● PASSAGE FOR REVIEW
========================================================================

To paraphrase Mark Haddon, this is ultimately more about “christopher” than about us. It may be difficult to withstand the soaring optimism of the novel’s final words that “I can do anything,” to remember that they are actually untrue. Christopher still cannot do very much. He attempts to overcome his inability to empathise, perhaps demonstrating that he should fight his own mind rather than simply accept it, but his conclusion that “the mind is just a complicated machine” actually tenders an autistic explanation of humanity. If the human mind is a “computer,” it is the most powerful and wondrous computer on Earth, and Christopher’s unflattering summary of the human condition – which establishes more certainty than truth – is typical of the same need for security which imposes arbitrary systems on to chaos by, say, refusing to eat foods of certain colours.
Haddon, of course, tries to have it both ways. Christopher is launched with a distinct and separate category of psyche, but he remains an “unlabelled” person like one of us. Likewise, the model of an “autistic spectrum” renders diagnosis a lot easier and includes many more sufferers, but its flipside is the implication that all manner of quirky and atypical behaviour is physiologically determined. Christopher’s father, for example, almost diagnoses his neighbour Mrs Shears as autistic, when reasoning that “maybe it is easier living on your own looking after some stupid mutt, than sharing your life with other actual human beings.” Christopher’s detective investigation displays a sort of solidarity with this prospective autistic, as the bayoneting of her poodle, Wellington, represents an attack upon his own lifestyle and values.

========================================================================

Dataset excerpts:

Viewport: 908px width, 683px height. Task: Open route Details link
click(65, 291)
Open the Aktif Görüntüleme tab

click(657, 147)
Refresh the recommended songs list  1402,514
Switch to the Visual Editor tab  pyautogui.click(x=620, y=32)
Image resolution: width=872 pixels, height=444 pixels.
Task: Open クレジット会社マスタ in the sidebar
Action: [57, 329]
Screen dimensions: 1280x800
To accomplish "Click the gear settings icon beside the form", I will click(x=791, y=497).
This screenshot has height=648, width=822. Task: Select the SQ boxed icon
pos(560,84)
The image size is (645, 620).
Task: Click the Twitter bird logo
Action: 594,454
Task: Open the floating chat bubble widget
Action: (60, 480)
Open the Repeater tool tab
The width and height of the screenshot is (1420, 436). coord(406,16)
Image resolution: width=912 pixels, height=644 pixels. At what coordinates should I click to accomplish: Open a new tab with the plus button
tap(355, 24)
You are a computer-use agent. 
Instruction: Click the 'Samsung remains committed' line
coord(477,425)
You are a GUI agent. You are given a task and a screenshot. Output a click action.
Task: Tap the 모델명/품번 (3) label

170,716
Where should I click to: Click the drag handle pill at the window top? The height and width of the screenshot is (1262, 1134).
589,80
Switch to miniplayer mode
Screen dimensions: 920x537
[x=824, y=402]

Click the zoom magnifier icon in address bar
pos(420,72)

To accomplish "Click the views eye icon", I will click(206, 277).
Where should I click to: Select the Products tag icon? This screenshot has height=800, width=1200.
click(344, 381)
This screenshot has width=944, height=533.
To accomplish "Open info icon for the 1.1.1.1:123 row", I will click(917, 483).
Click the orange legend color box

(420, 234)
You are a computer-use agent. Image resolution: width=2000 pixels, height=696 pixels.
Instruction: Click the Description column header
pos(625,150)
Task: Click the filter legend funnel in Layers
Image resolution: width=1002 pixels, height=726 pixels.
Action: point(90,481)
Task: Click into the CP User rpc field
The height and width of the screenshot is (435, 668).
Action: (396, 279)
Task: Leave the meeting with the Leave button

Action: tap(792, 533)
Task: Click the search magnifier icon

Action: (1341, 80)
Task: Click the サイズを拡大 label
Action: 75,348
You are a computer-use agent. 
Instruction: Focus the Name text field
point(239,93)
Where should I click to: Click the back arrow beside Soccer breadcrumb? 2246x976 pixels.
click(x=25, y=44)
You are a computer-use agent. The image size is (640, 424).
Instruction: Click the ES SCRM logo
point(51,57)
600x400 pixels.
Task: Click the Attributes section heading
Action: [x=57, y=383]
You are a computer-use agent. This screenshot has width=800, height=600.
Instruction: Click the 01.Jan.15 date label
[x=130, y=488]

========================================================================

● WHAT THE EXERCISE ASKS
In the passage on Haddon's novel above, rewrite the text between "To paraphrase Mark" and "of certain colours.", inclusive, replacing "computer" with "device".

● RESPONSE TO THE TASK
To paraphrase Mark Haddon, this is ultimately more about “christopher” than about us. It may be difficult to withstand the soaring optimism of the novel’s final words that “I can do anything,” to remember that they are actually untrue. Christopher still cannot do very much. He attempts to overcome his inability to empathise, perhaps demonstrating that he should fight his own mind rather than simply accept it, but his conclusion that “the mind is just a complicated machine” actually tenders an autistic explanation of humanity. If the human mind is a “device,” it is the most powerful and wondrous device on Earth, and Christopher’s unflattering summary of the human condition – which establishes more certainty than truth – is typical of the same need for security which imposes arbitrary systems on to chaos by, say, refusing to eat foods of certain colours.